This chapter started by creating a custom representation for the desired behaviors:
The representation of the sequences is designed to be linear. Sequences are purely reactive, mostly insensitive to sensory input after they have started.
Genetic operators were defined—both for initialization and discovery—and were capable of generating all the possible sequences within acceptable length and time.

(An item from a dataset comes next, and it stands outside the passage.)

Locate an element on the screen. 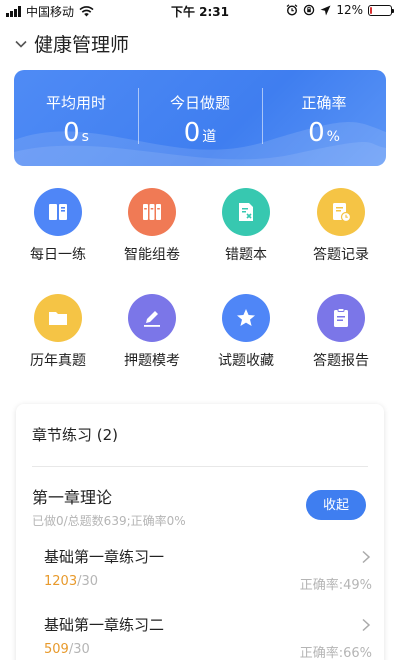 The image size is (400, 660). stat-value: 0s is located at coordinates (76, 133).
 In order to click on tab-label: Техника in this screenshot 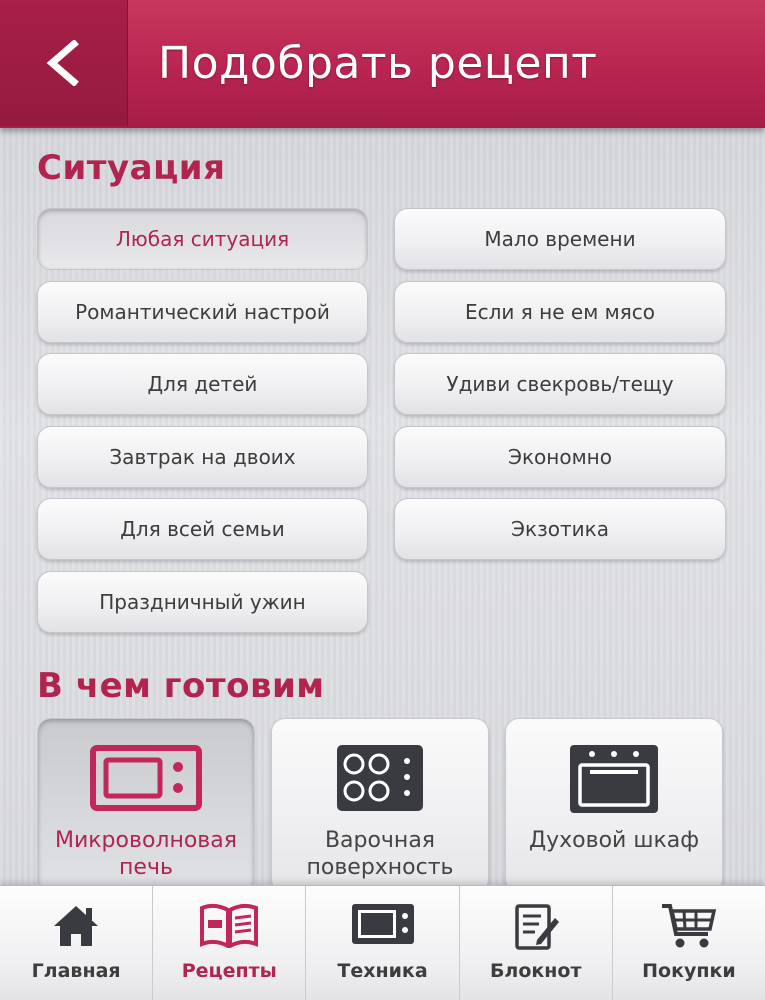, I will do `click(382, 971)`.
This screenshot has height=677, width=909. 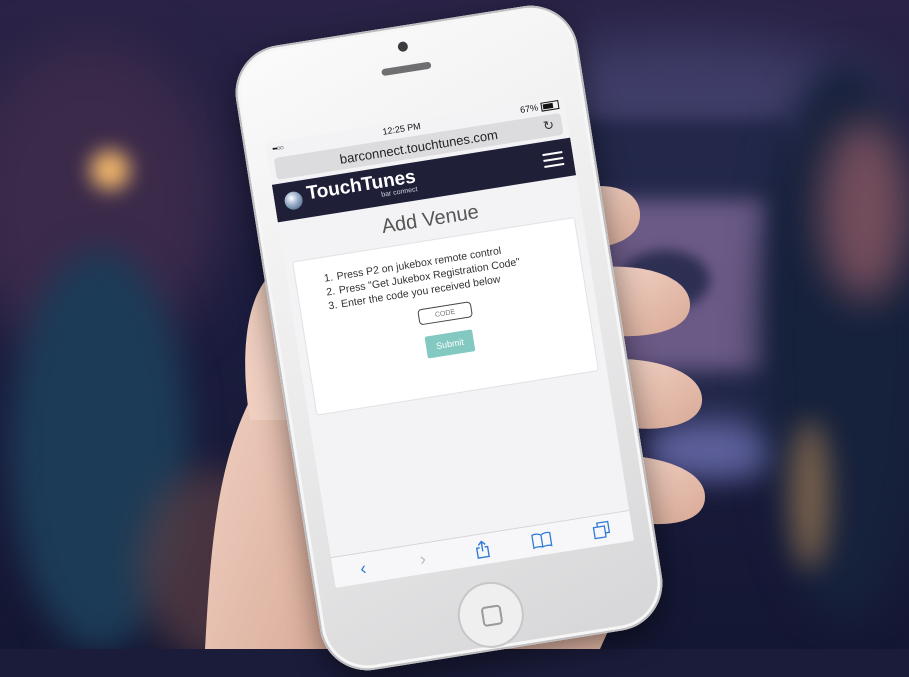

After that, we moved on to ways to optimize the behaviors using genetic algorithms:
The evolutionary process is extremely simple, selecting the fittest and discarding the weakest.
The module is designed to be plugged straight into any other component that can be evolved. This is done by defining an evolvable interface that provides phenotype-specific evolutionary operations.
Back into the practical world of in-game behaviors, we talked about dodging fire and rocket jumps:
Two fitness functions were defined, and we made sure they had few loopholes for the genetic algorithm to find. We also attempted to make the values as continuous as possible, to guide the evolutionary process.
The application phase discussed implementation details (for instance, sorting the array, using callbacks, and guaranteeing the sequence finishes), and pointed out the simplicity of the testing phase.
The resulting behaviors are relatively close to what human players would do, despite not being perfect. The dodging behavior is useful in practice when triggered at the right moment, but rocket jumping is used just to show off! We need a higher-level AI to decide when to use it.
The technology used in this chapter manages to express sequences of actions very well, but fails to provide some other functionality we take for granted in expert systems. Part VI will actually look into a way of expressing arbitrary sequences with rules—resulting in finite state machines. These are more powerful, but would be less tailored to this particular problem at hand.